自宅か、学校か、体育館か、それとも車の中か? 朝か、昼か夜か午前か、午後か、おやつ時か? 書きたいシーンの内容によっては、もっと細かく決める必要も出てくるかもしれない。雨か、晴れか、夜明けか、といった具合にね。
映画は脚本をもとにして撮られるから、「時間」と「場所」の指定は、監督がどんな画を用意するか知るために、脚本に記載がないとだめなんだ。
あなたが書くのは映画脚本ではないけれど、あなたが思う浮かべたシーンを並べるためにも、そのシーンの大まかな「時間」と「場所」は知っておかないといけない。
『HUNTER×HUNTER』のキメラアント編、突入後のことを思い出してほしい。どこで、誰が何をしていたか、そしてそれがいつだったか。「時間」と「場所」を綿密に決めていないと、あの物語を書くのは難しい。時間と場所が、面白さと密接にかかわりを持っている例だ。
別パターンで、『ダイ・ハード』は、「夕方」から「夜間」、「空港」から「社内」、「ビルの中」と程度で。一見ほとんど変化がないように思える。

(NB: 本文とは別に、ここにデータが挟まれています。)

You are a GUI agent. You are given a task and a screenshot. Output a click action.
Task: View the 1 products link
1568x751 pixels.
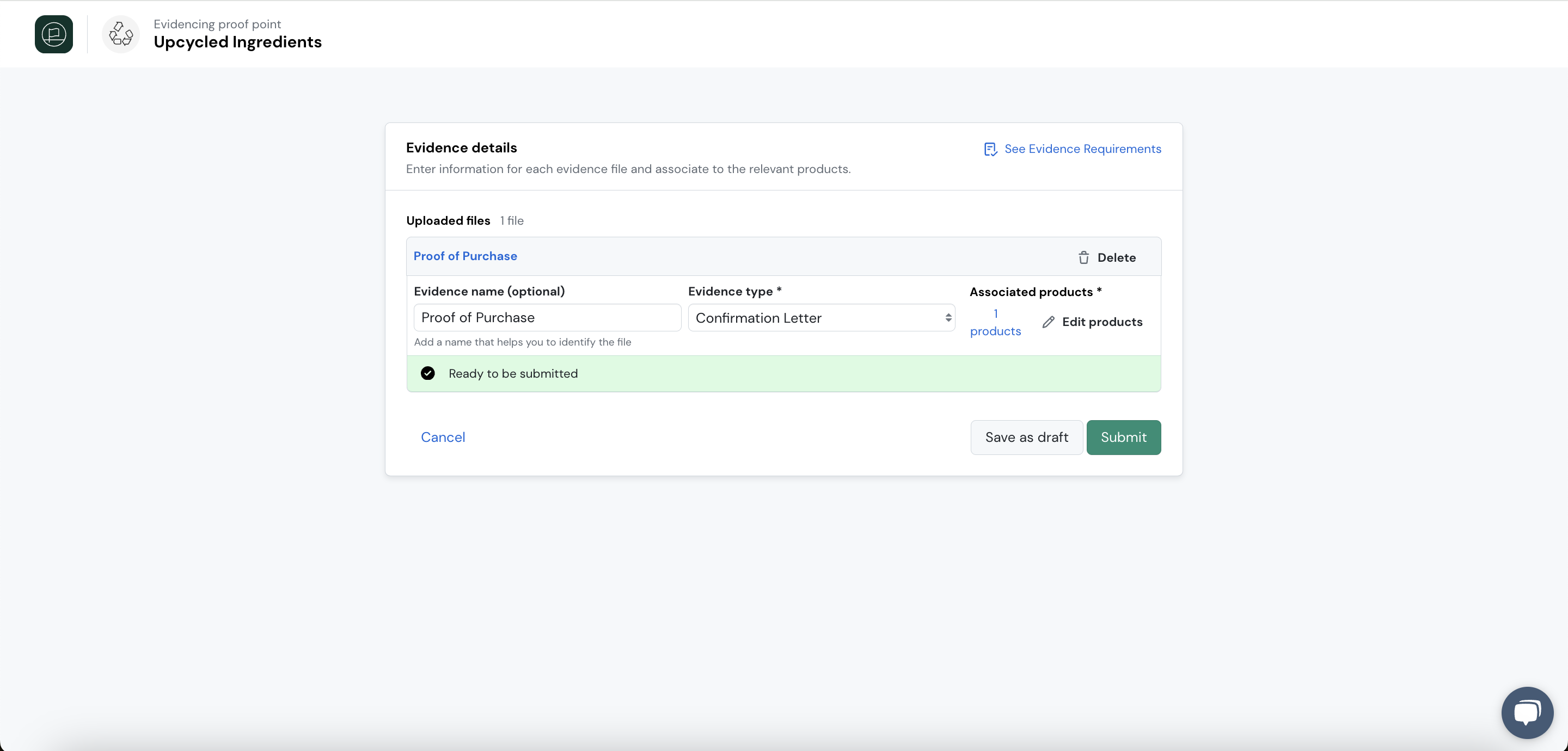tap(995, 323)
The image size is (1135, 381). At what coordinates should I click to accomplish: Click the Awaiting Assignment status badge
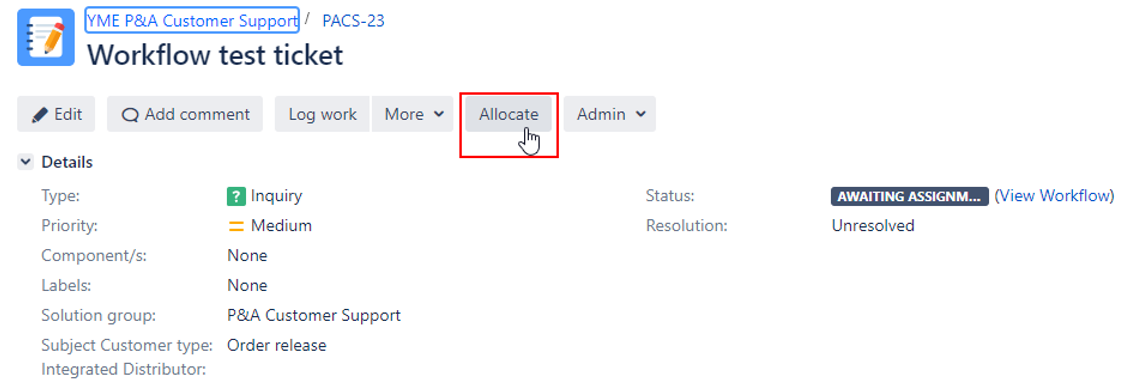pos(909,196)
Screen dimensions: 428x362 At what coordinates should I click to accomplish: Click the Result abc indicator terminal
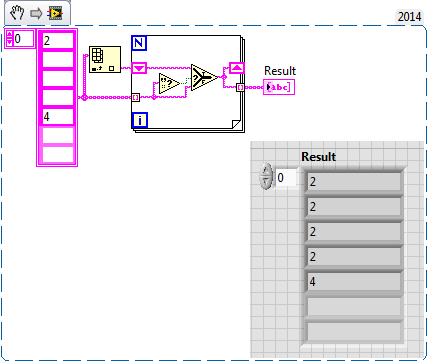[x=279, y=87]
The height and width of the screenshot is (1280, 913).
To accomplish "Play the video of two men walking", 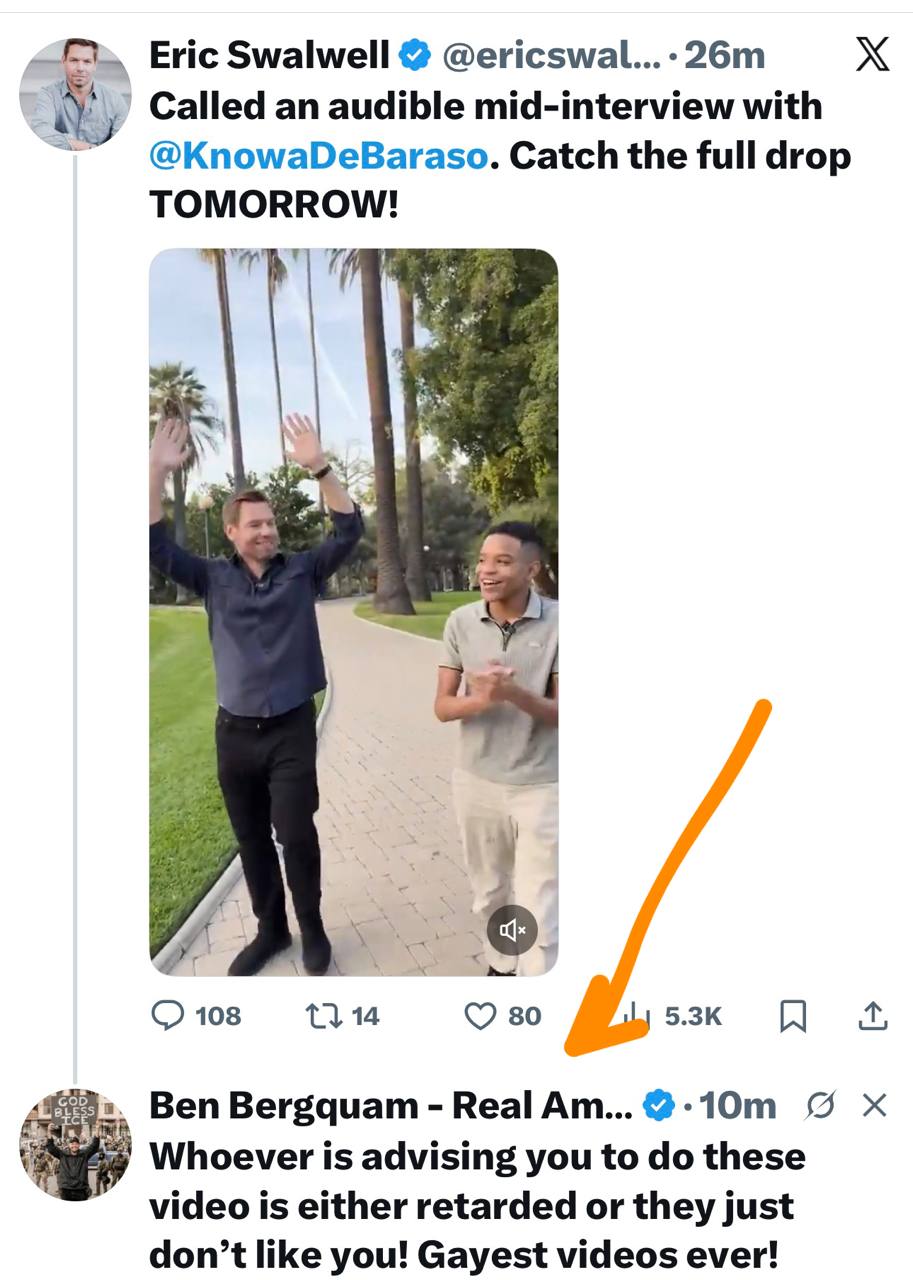I will [x=353, y=610].
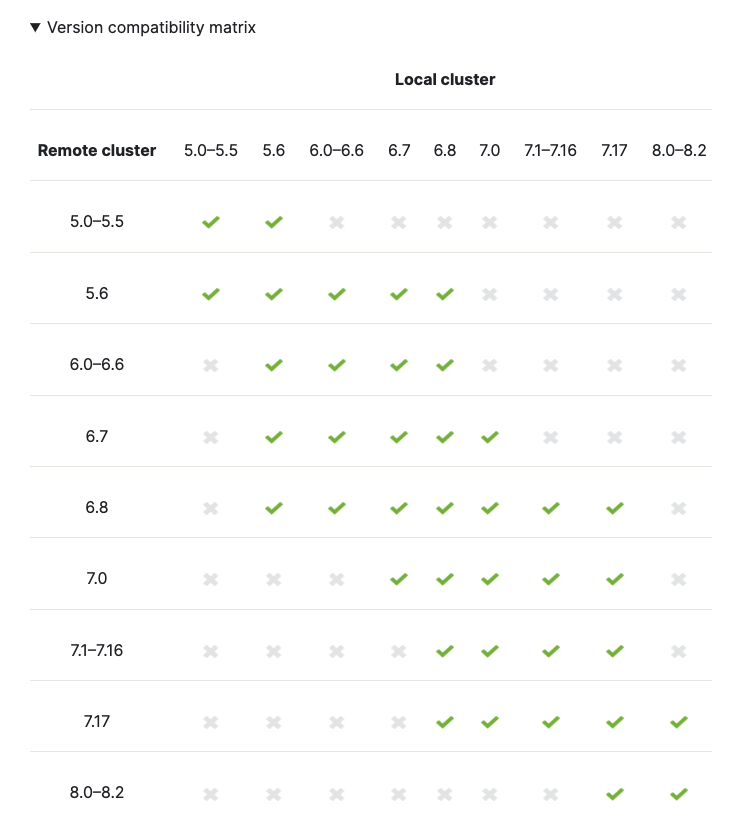Viewport: 729px width, 832px height.
Task: Click the cross icon for remote 5.0–5.5, local 8.0–8.2
Action: click(679, 222)
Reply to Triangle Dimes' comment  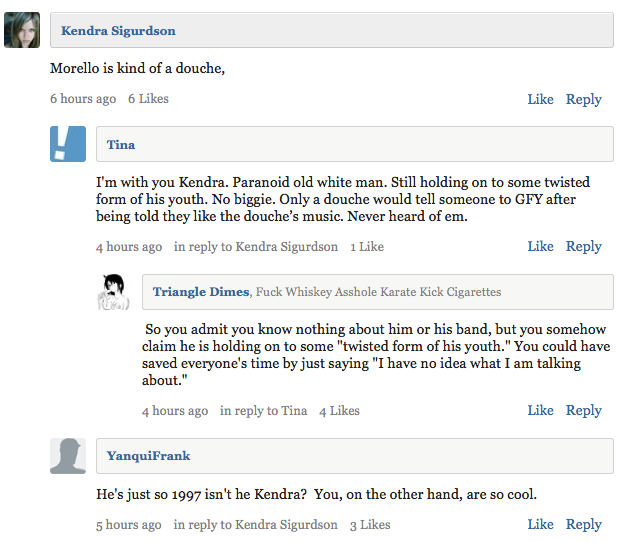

けれどこれは映画全体から見た話であって、テロリストとの闘いが始まってからも、「社長室」や「屋上」、「エレベーター」、「通気口」と、いったように、シーンごとに場所が変化している。ブルース・ウィリスが単体で、真っ白な画面の中で銃をぶっ放しているわけではない。彼が銃撃戦をするにも、自身の不運をぼやくにも、画としての「場所」が必要なのだ。
この作品の場合、時間について監督が用意するのはロサンゼルスの夜だけでいい(あと最初の夕方)。けど、ブルースが起爆装置を奪う前、奪った後、FBIの到着後、など、作中で起こる出来事の時系列、因果関係という形で存在している。『ダイ・ハード』という物語を書こうとしたとき、これらの出来事の時系列や因果関係が不明だと、シーンを配置する順番が、わからなくなってしまう。
ブルースが外部に助けを求めようと、テロリストの襲撃を緊急センターに通報するシーンがある。このシーンは、この物語をパラダイム上の次の点に移動させるのに必須のシーンだ。警察やFBIの介入が、プロットポイントⅡに関わるからね。
けれど、『緊急センターに通報』という、「物語を進めるうえでやらなきゃいけないこと」を把握するだけでは、シーンにはならない。『緊急センターに通報』という役目を、どういう画面で見せて、それをどこに配置するか。それを決めるための時間と場所を、はっきりさせておく必要があるんだ。
こんな風に、『HUNTER×HUNTER』のような物語を書くのでないにせよ、シーンを並べていくための指標として、「時間」と「場所」は必要だ。
ポピュラーなシーンの配置方法の一つに「時系列順に配置する」というのがあるけど、それをするのにだって、大まかな時系列を把握していないといけない。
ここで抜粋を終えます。